Presence of mens rea is Necessary Constituent for Imposing Penalty under Sec 78 of the Finance Act, 1994: Chhattisarh HC

Chhattisgarh High Court - Taxscan

In a recent ruling, the Chhattisgarh High Court held that, presence of mens rea is necessary constituent for imposing penalty under section 78 of the Finance Act, 1994.

The petitioner M/s. Mahadev Logistics has challenged the legality, validity and correctness of the final order dated 3-3-2015 passed by the Customs & Central Excise Settlement Commission whereby a penalty of 4,50,000/- has ₹ been imposed upon the petitioner by the said Commission in exercise of power conferred under Section 78 of the Finance Act, 1994.

The petitioner is a partnership firm which is engaged in activities of supply of vehicles like Hyva, Dumpers, Pay Loader, Tipper etc. on hire basis and also in goods transportation by road but without service tax registration.
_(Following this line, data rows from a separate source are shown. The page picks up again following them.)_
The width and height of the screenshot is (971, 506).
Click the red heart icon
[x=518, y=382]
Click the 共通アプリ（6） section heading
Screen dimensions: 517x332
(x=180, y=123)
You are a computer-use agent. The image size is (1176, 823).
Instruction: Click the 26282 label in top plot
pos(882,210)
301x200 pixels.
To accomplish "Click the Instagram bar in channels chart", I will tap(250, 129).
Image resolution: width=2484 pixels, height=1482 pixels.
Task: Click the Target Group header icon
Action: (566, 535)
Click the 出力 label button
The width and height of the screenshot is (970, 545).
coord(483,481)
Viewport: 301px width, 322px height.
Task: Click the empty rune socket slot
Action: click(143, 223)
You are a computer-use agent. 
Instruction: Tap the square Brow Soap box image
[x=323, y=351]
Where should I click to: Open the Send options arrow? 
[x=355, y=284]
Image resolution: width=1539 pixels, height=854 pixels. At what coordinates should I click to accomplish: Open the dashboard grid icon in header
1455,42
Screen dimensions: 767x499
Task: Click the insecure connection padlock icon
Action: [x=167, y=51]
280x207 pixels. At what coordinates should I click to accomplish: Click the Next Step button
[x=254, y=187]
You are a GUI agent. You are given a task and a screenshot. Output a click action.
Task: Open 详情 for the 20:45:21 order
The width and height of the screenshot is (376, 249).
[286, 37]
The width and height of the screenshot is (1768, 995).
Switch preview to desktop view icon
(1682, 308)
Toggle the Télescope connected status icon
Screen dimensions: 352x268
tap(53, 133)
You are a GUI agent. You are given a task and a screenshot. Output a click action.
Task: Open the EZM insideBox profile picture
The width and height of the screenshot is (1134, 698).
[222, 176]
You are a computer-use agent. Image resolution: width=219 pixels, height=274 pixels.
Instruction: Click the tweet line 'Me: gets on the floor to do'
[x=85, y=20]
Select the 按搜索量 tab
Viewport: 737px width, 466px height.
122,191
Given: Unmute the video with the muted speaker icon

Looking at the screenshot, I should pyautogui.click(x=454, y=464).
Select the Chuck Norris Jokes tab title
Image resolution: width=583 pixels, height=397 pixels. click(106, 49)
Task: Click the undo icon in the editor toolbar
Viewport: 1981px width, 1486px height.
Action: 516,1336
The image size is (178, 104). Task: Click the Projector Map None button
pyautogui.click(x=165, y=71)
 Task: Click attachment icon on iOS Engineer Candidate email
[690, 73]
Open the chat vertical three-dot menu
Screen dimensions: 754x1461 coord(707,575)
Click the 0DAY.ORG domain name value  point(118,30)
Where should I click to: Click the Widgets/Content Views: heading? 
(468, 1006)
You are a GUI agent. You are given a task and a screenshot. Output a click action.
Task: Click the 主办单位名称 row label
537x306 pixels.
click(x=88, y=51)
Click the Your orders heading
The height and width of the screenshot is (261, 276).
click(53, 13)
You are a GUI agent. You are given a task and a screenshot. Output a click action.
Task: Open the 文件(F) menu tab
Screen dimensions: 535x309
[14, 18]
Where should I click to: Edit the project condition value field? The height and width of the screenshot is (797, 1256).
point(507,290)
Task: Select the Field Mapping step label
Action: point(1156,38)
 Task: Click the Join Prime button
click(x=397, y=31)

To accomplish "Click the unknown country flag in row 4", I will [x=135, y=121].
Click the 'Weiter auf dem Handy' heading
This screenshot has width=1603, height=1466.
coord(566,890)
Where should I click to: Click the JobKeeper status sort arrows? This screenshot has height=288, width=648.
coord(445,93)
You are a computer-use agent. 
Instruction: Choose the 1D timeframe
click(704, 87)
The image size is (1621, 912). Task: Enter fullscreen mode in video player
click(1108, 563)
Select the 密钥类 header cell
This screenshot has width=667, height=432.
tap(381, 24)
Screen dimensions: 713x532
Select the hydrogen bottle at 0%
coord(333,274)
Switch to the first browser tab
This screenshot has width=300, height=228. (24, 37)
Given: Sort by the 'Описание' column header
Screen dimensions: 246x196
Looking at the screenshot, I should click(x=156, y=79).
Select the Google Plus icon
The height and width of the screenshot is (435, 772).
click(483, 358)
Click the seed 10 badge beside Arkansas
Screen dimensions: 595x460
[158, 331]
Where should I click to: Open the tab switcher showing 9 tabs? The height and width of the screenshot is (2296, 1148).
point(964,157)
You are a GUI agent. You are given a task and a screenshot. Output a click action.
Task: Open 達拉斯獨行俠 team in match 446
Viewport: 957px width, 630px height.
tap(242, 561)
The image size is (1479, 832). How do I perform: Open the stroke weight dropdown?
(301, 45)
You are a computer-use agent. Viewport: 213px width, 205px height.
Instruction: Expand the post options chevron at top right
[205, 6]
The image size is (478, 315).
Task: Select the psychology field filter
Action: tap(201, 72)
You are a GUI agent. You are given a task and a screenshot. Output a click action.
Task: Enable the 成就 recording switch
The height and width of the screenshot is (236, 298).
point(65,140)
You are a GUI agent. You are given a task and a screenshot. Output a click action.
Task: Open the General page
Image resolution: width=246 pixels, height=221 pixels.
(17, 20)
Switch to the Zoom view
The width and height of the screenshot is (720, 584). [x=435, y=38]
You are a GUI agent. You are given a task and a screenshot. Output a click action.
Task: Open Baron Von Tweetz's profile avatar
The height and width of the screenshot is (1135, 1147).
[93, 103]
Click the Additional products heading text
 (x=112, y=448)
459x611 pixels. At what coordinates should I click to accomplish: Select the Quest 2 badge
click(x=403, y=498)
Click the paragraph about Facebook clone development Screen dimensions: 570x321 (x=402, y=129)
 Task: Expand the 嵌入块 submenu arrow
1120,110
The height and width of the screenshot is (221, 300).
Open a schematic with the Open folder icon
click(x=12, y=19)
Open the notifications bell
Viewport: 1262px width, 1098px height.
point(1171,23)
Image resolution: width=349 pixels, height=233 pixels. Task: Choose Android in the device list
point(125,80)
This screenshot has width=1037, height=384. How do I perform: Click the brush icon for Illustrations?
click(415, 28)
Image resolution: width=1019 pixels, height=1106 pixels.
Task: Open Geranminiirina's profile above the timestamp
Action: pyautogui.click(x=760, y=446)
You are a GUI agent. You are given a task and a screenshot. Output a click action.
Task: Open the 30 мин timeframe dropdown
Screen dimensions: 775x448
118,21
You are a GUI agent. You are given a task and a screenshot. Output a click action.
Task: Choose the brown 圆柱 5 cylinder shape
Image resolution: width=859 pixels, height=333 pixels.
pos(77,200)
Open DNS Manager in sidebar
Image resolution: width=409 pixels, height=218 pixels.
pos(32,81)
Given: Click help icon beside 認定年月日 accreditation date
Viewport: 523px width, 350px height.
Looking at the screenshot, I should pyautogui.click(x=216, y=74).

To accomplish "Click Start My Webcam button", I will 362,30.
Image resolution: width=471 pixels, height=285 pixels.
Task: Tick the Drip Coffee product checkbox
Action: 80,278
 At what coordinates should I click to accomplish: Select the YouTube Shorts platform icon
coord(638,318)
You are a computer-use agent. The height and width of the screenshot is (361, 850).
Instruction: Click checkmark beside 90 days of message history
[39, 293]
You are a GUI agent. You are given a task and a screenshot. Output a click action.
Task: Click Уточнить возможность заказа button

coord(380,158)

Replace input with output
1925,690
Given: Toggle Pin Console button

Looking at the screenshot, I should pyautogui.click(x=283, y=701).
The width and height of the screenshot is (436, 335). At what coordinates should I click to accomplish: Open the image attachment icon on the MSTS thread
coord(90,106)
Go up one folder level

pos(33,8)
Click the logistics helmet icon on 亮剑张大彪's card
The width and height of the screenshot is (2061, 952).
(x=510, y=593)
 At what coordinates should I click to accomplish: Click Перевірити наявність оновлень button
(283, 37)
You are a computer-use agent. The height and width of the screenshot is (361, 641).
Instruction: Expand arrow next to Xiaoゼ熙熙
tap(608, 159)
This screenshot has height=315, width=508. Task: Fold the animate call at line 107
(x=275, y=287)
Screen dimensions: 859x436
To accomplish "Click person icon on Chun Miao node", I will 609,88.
These activities are classified under supply of taxable goods service and goods transport services under subclause (zzzzj) of clause 105 and clause 50(f) of Section 65 of the Finance Act, 1994. Investigation was initiated against the petitioner on the basis of intelligence report that the petitioner is engaged in supply of tangible goods on hire basis without obtaining service tax registration and accordingly, summons were issued on 30-5-2014 requiring the petitioner to submit the details / documents related to its activities. Immediately thereafter, on 13-6-2014, the petitioner obtained service tax registration and submitted documents before the concerned competent authority.

While allowing the Writ Petition, Justice Sanjay K Agrawal observed that, “an order imposing a penalty for failure to carry out a statutory obligation is the result of quasi-criminal proceedings and penalty will not ordinarily be imposed unless the party obliged has either acted deliberately in defiance of law or was guilty of contumacious or dishonest conduct, or acted in conscious disregard of its obligation”.

“A penalty will not also be imposed merely because it is lawful to do so. In spite of a minimum penalty prescribed, the authority competent to impose the penalty may refuse to impose the penalty if the breach complained of was a technical or venial breach, flew from a bona fide though mistaken belief”.

Agreement between the petitioner and respondent No.3 clearly provides that the petitioner would produce the service tax registration certificate and likewise, reimbursement of service tax was limited to the production of demand regarding payment of service tax. But, it is not in dispute that the petitioner did not produce the service tax registration certificate to respondent No.3, however, immediately after initiation of investigation and upon service of notice of investigation by respondents No.1 and 2, the petitioner had already discharged its tax liability before issuance of show cause notice and paid the service tax liability on 25-7-2014 and discharged interest liability on 26-8-2014.

It is also not in dispute that the petitioner discharged the tax liability even before receiving the said service tax amount from the service recipient – respondent No.3 herein and further, the learned Settlement Commission has already accepted the service tax liability and the interest liability holding that the petitioner has made full and true disclosure of its duty liability.

The Court replied Apex Court decisions in Pepsi Foods Ltd. case and Rajasthan Spinning and Weaving Mills case, presence of mens rea is a necessary constituent for imposing penalty under Section 78 of the Finance Act, 1994, which is absolutely absent in the present case and there is no intention to evade tax by the petitioner, it was a bona fide mistake on its part which it immediately rectified on being noticed particularly, in view of the fact that the Settlement Commission has granted immunity to the petitioner from prosecution under the Finance Act, 1994 and the Rules made thereunder.

Justice Sanjay K Agrawal observed that, “there is no willful suppression of facts to evade tax on the part of the petitioner and it was bona fide on the part of the petitioner, it was not deliberate and in absence of finding relating to mens rea recorded by the Settlement Commission, the penalty imposed upon the petitioner under Section 78 of the Finance Act, 1994 deserves to be quashed”.